This week in the Journal of the National Cancer Institute, an international team of researchers reports on the CYP2D6 genotype and its effect on tamoxifen response in postmenopausal women with endocrine-responsive breast cancer. The researchers analyzed the DNA of 4,861 postmenopausal women with hormone receptor-positive breast cancer and genotyped it for nine CYP2D6 SNPs. They found no associations between CYP2D6 metabolism phenotypes and breast cancer-free interval in patients taking tamoxifen alone. They did find, however, that CYP2D6 metabolism phenotype was associated with tamoxifen-induced hot flashes. "CYP2D6 phenotypes of reduced enzyme activity were not associated with worse disease control but were associated with increased hot flushes, contrary to the hypothesis," the team writes. "The results of this study do not support using the presence or absence of hot flushes or the pharmacogenetic testing of CYP2D6 to determine whether to treat postmenopausal breast cancer patients with tamoxifen."
Also in the Journal of the National Cancer Institute this week, researchers in the US and Finland examine the effects of Ang2 inhibitors on lung metastasis.

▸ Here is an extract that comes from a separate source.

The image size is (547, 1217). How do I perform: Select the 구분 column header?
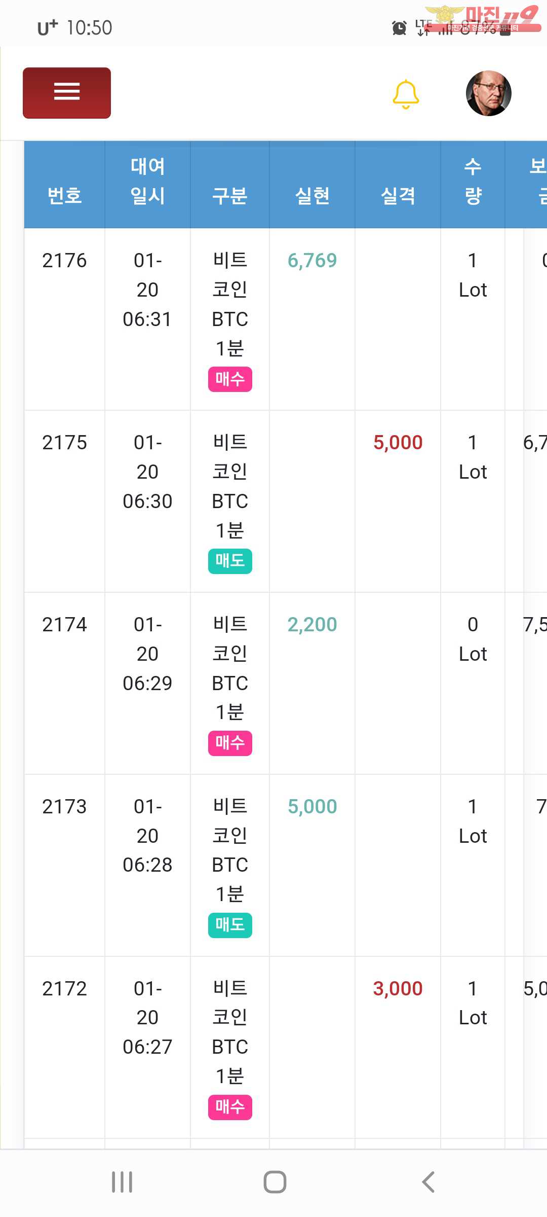click(229, 195)
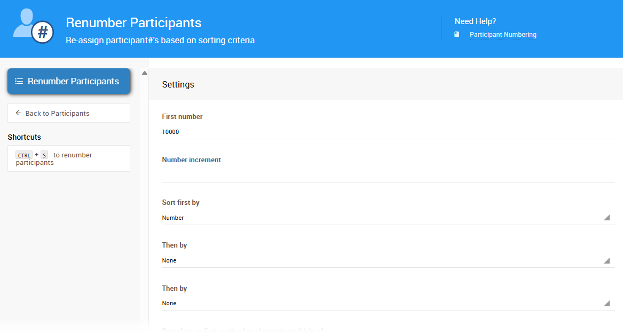Click the Settings section header

178,84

The team created a mouse model of tumor-bearing immunodeficient mice over-expressing Ang2, and then administered Ang2-blocking antibodies to the mice. They found that adenoviral expression of Ang2 led to increases in lymph node and lung metastasis in the tumor xenografts. "The metastatic burden in the lungs was increased in transgenic mice in which Ang2 expression was induced specifically in the vascular endothelium," the authors write. "Ang2-blocking antibodies reduced lymph node and lung metastasis, as well as tumor lymphangiogenesis, and decreased tumor cell homing to the lungs after intravenous injection."
Finally in the Journal of the National Cancer Institute this week, researchers at the University of North Carolina, Chapel Hill, report on the use of cyclin-dependent kinase 4/6 inhibitors in cancer therapy. "We believe that the present data support a possible role for CDK4/6 inhibitors in a majority of patients with advanced cancer: to either inhibit tumor growth in CDK4/6-dependent tumors or ameliorate the dose-limiting toxicities of chemotherapy in CDK4/6-indepdendent tumors," the authors write. "Our data also suggest CDK4/6 inhibitors should not be combined with DNA-damaging therapies, such as carboplatin, to treat tumors that require CDK4/6 activity for proliferation."